### Input data
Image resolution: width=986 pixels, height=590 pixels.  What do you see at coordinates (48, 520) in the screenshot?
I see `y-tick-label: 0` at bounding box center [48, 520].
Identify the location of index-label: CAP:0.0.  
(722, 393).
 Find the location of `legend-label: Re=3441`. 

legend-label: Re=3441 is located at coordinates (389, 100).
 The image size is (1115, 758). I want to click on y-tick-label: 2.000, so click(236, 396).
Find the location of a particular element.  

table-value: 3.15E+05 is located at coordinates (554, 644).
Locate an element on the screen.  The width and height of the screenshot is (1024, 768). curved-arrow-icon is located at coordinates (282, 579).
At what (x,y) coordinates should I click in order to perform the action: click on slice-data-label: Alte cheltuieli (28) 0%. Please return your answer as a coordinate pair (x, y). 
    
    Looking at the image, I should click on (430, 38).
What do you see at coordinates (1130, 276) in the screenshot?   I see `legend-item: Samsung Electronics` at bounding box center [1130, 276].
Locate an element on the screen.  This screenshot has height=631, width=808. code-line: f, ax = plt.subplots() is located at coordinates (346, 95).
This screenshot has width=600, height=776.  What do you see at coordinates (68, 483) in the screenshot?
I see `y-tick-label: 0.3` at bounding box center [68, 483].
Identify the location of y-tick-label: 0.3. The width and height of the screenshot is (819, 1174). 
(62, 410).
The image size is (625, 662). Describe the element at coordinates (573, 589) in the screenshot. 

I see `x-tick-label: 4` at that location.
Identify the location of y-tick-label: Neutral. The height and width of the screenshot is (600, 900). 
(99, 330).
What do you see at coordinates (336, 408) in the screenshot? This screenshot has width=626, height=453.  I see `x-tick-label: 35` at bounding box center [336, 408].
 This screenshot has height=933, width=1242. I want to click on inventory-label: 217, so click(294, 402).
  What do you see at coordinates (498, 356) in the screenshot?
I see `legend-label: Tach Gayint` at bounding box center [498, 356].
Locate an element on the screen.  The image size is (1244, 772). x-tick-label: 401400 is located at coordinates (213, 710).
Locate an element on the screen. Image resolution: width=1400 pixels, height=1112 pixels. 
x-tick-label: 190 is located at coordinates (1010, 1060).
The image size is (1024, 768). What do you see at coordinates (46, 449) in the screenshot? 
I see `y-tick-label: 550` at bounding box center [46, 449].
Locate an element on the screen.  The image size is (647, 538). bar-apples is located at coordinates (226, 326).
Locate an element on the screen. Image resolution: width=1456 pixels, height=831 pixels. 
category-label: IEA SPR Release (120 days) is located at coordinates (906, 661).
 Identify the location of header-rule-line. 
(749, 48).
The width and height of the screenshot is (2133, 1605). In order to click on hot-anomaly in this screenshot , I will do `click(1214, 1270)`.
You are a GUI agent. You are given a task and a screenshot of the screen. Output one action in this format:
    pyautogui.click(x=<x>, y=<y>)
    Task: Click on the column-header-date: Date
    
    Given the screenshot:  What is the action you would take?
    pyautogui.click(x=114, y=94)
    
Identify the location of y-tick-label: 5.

### Exercise prompt
Switch each occurrence of "Identify the location of" in the lines above to "Determine the position of" and reproduce the lines with no other alteration.

### Solution to this problem
Image resolution: width=986 pixels, height=590 pixels.  What do you see at coordinates (48, 520) in the screenshot?
I see `y-tick-label: 0` at bounding box center [48, 520].
Determine the position of index-label: CAP:0.0.  
(722, 393).
 Find the location of `legend-label: Re=3441`. 

legend-label: Re=3441 is located at coordinates (389, 100).
 The image size is (1115, 758). I want to click on y-tick-label: 2.000, so click(236, 396).
Find the location of a particular element.  

table-value: 3.15E+05 is located at coordinates (554, 644).
Locate an element on the screen.  The width and height of the screenshot is (1024, 768). curved-arrow-icon is located at coordinates (282, 579).
At what (x,y) coordinates should I click in order to perform the action: click on slice-data-label: Alte cheltuieli (28) 0%. Please return your answer as a coordinate pair (x, y). 
    
    Looking at the image, I should click on (430, 38).
What do you see at coordinates (1130, 276) in the screenshot?   I see `legend-item: Samsung Electronics` at bounding box center [1130, 276].
Locate an element on the screen.  This screenshot has height=631, width=808. code-line: f, ax = plt.subplots() is located at coordinates (346, 95).
This screenshot has width=600, height=776.  What do you see at coordinates (68, 483) in the screenshot?
I see `y-tick-label: 0.3` at bounding box center [68, 483].
Determine the position of y-tick-label: 0.3. The width and height of the screenshot is (819, 1174). 
(62, 410).
The image size is (625, 662). Describe the element at coordinates (573, 589) in the screenshot. 

I see `x-tick-label: 4` at that location.
Determine the position of y-tick-label: Neutral. The height and width of the screenshot is (600, 900). 
(99, 330).
What do you see at coordinates (336, 408) in the screenshot? This screenshot has width=626, height=453.  I see `x-tick-label: 35` at bounding box center [336, 408].
 This screenshot has height=933, width=1242. I want to click on inventory-label: 217, so click(294, 402).
  What do you see at coordinates (498, 356) in the screenshot?
I see `legend-label: Tach Gayint` at bounding box center [498, 356].
Locate an element on the screen.  The image size is (1244, 772). x-tick-label: 401400 is located at coordinates (213, 710).
Locate an element on the screen. Image resolution: width=1400 pixels, height=1112 pixels. 
x-tick-label: 190 is located at coordinates (1010, 1060).
The image size is (1024, 768). What do you see at coordinates (46, 449) in the screenshot? 
I see `y-tick-label: 550` at bounding box center [46, 449].
Locate an element on the screen.  The image size is (647, 538). bar-apples is located at coordinates (226, 326).
Locate an element on the screen. Image resolution: width=1456 pixels, height=831 pixels. 
category-label: IEA SPR Release (120 days) is located at coordinates (906, 661).
 Determine the position of header-rule-line. 
(749, 48).
The width and height of the screenshot is (2133, 1605). In order to click on hot-anomaly in this screenshot , I will do `click(1214, 1270)`.
You are a GUI agent. You are given a task and a screenshot of the screen. Output one action in this format:
    pyautogui.click(x=<x>, y=<y>)
    Task: Click on the column-header-date: Date
    
    Given the screenshot:  What is the action you would take?
    pyautogui.click(x=114, y=94)
    
Determine the position of y-tick-label: 5.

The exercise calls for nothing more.